Erm, well they were ninth in the table after five games, having beaten Leicester and Chelsea (although, over time, the positive relevance of that evaporated too), before everything fell apart and the rot truly set in.
Now, what else? They were pretty good in the opening 10 minutes of matches, conceding one more goal than Manchester City and two fewer than Arsenal. They certainly did understand who their most effective chance creator was, and James Ward-Prowse’s free-kick record alone provided a little cheer when they needed it.
And, although the transfers over the last year haven’t worked out at all, by buying almost exclusively players aged 22 and under last summer they have a core group of relegated players who will have retained decent value: Armel Bella-Kotchap, Carlos Alcaraz, Romeo Lavia, Tino Livramento, Kamaldeep Sulemana.
And that’s all the good news, I’m afraid. Everything else was a mess.
What went badly?
A truly dismal season. Southampton were not unfortunate to go down; they were unfortunate not to have been cut adrift sooner. Every decision, from boardroom level down to managerial appointments to team selection to the (lack of) style went wrong. Southampton were bad for long periods of 2021-22 and still they managed to drop 15 points from one season to the next. The first full season of new ownership has been an extended nightmare.
The first issue was sticking with Ralph Hasenhuttl for too long, albeit that was the most understandable. Hasenhuttl ended last season with five points from 12 games – that was the time to make a change and give his replacement a full preseason.
Instead, Hasenhuttl left in November and Southampton plumped for a guy who had failed in his only other job outside Luton (and that was in the division below). Nathan Jones lost seven of his eight league games in charge, Southampton hit the bottom of the table and never recovered. Giving Ruben Selles the job until the end of the season after one win was an act of wild, and unfounded, optimism.
The January signings largely made no impact either because it was too late or they weren’t picked; they will make this summer harder. They risked making a novice goalkeeper their first choice and then had to drop him before the end of the season.
Free-kicks were their best chance of scoring and we were somehow meant to believe that was sustainable. They didn’t score enough goals and they conceded too many. They trailed at least once in 32 of their 38 league games and won less than half the games they held a lead in anyway. Yeah, Southampton were bad.
Player of the season
The temptation is to blindly pick Ward-Prowse, and he might well get a move a good deal higher up the Premier League for his set-piece delivery.
But I think it’s Romeo Lavia who epitomises this season, a young kid signed from age-group football and thrown into an impossible situation who performed admirably well and the thanks he got was to be hung out to dry by Jones as a means of preserving his own reputation.
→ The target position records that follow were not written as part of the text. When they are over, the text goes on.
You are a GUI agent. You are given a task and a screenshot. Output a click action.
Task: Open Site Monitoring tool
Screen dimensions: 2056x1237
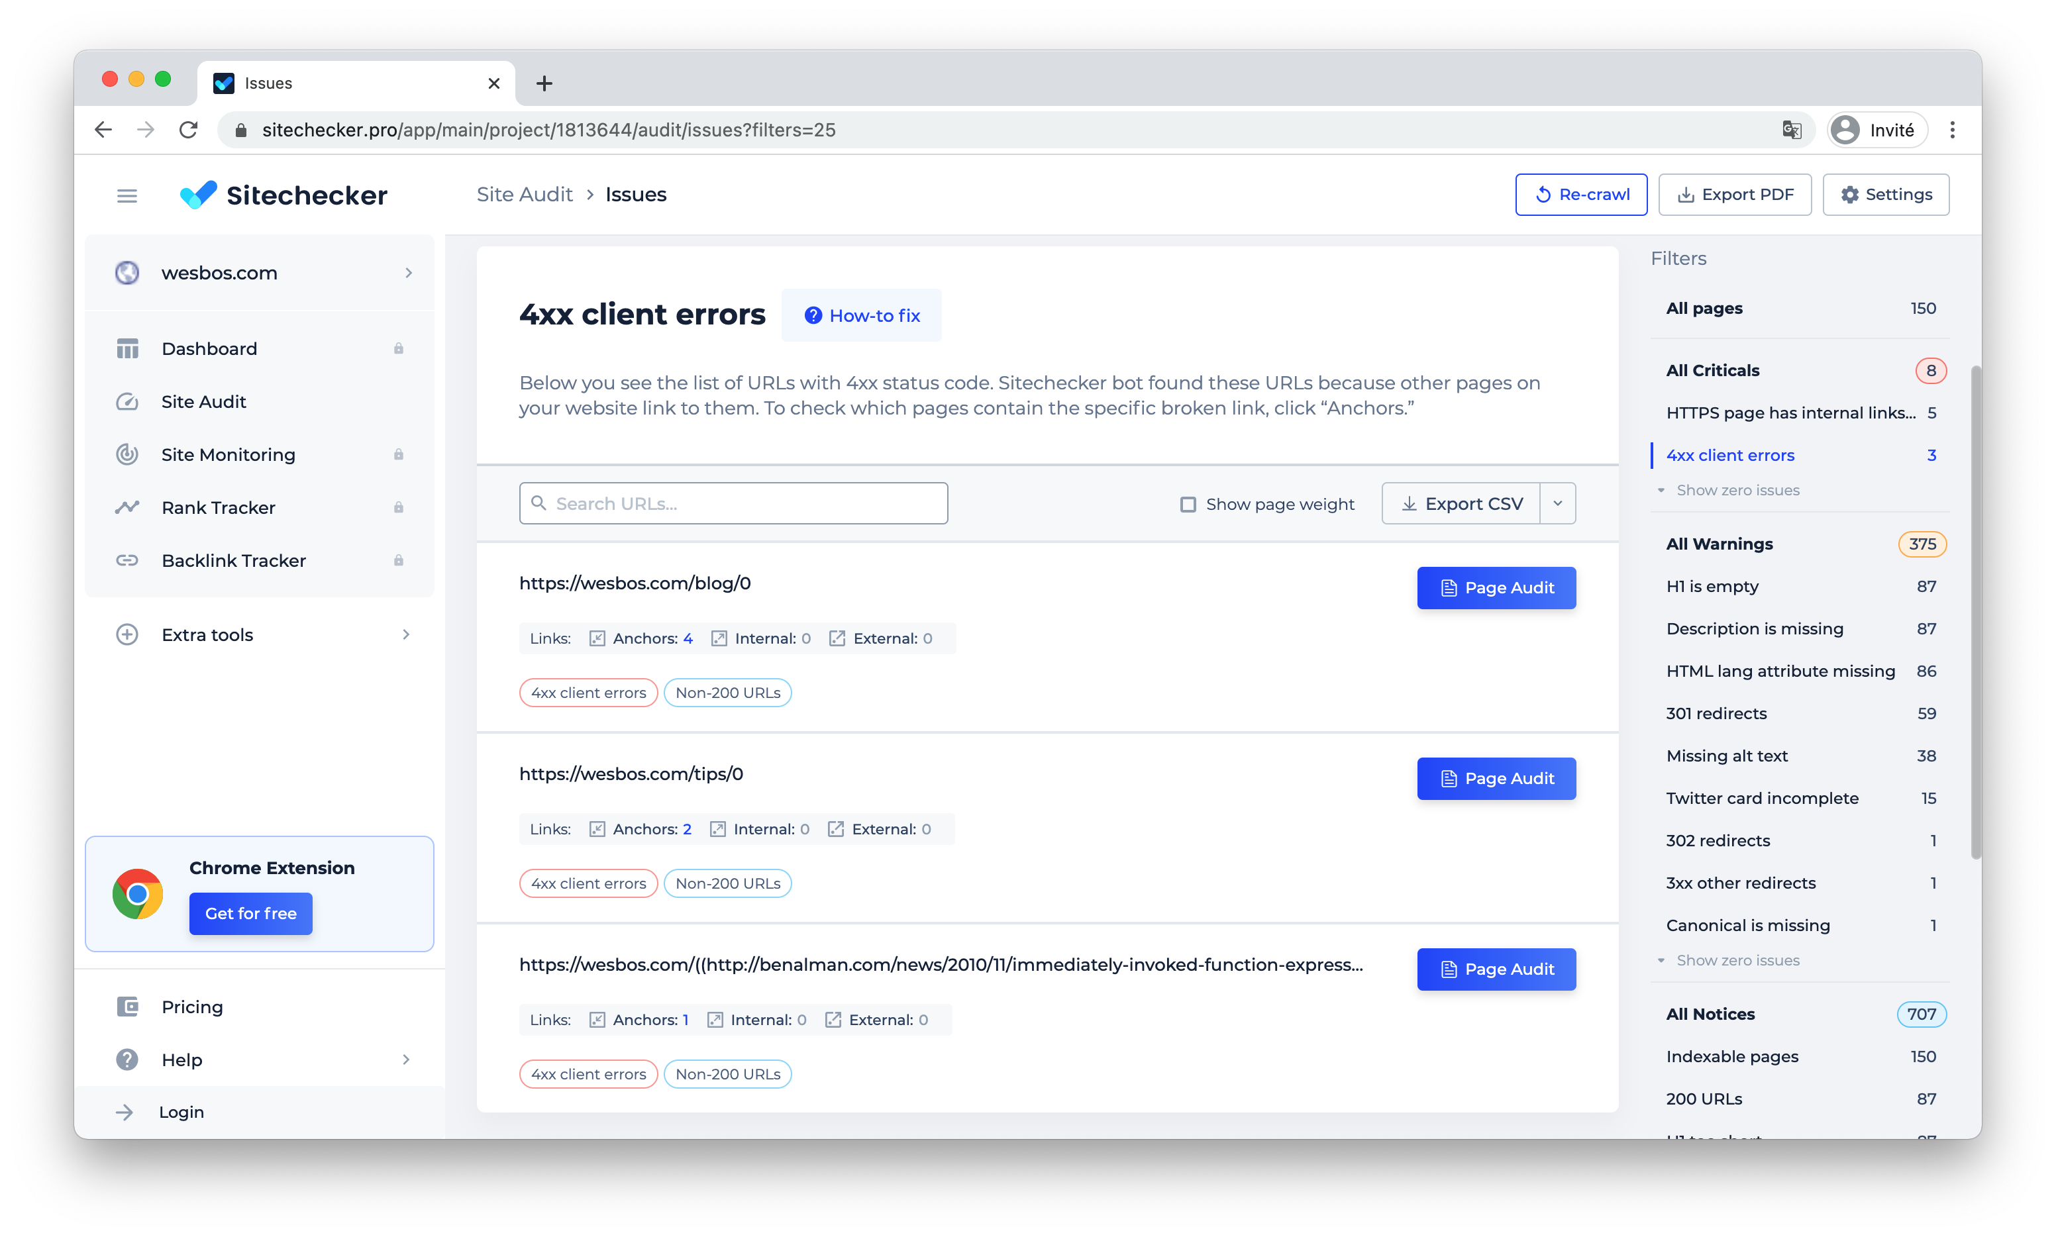[x=228, y=454]
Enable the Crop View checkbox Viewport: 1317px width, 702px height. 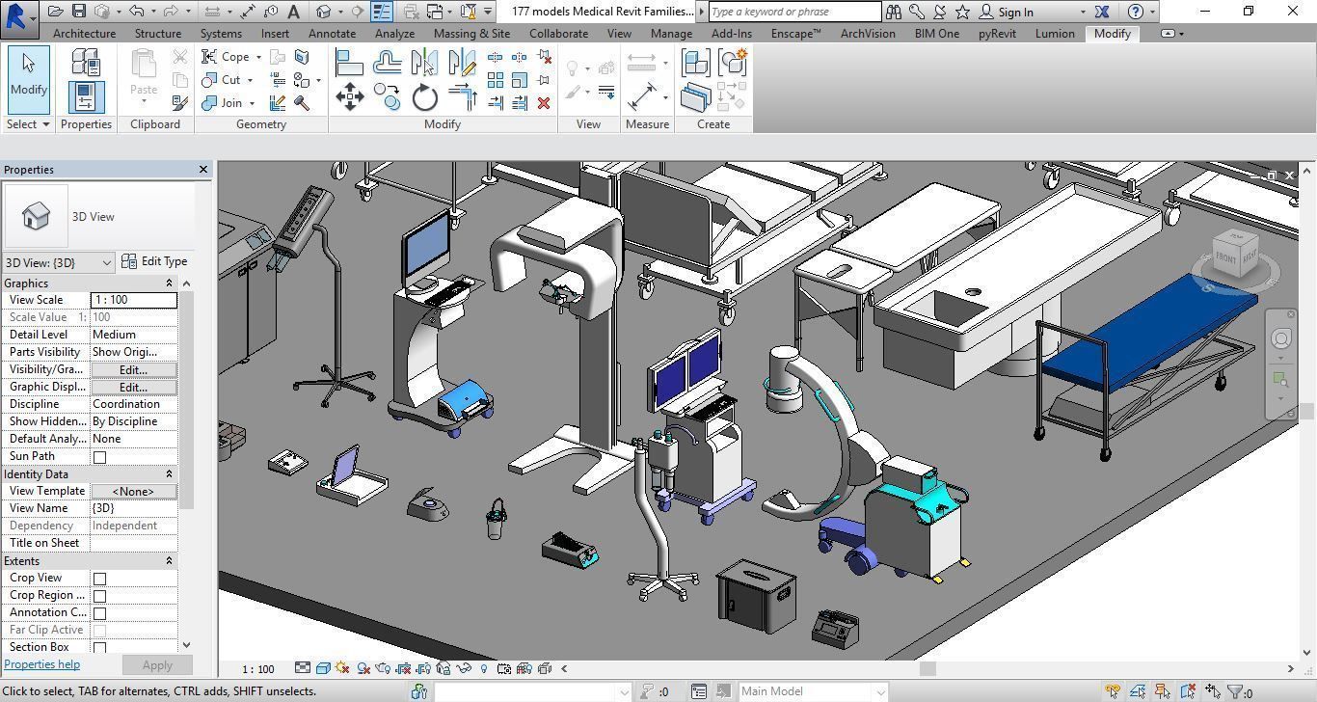click(x=100, y=578)
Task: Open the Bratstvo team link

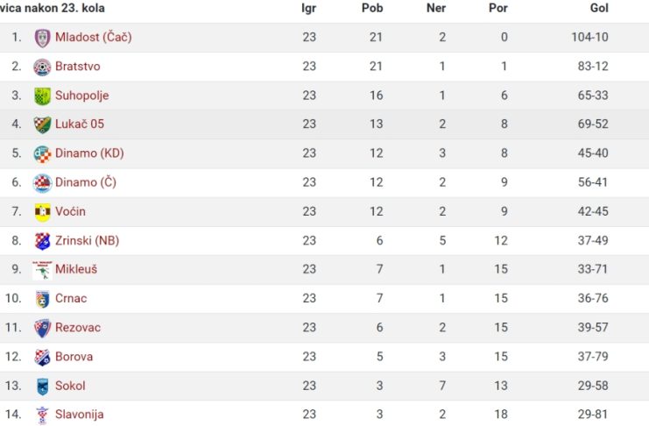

Someone save him from this mess (and ignore the mistake on the final day).
The manager(s)
It’s easy to say in hindsight, but we were also saying this stuff in the present too so you’ll have to forgive: what on earth were they thinking?
Even if Jones had been successful at Stoke, giving him his first top-flight job when your team had just dropped into the bottom three, and were threatening to sink after several years of treading water, was extraordinarily risky.
Having seen the resulting calamity unfold and then to hand Selles the job – another first top-flight senior management role – with almost 40 per cent of the league season remaining was pure negligence.
Pre-season prediction (oh the shame): 14th.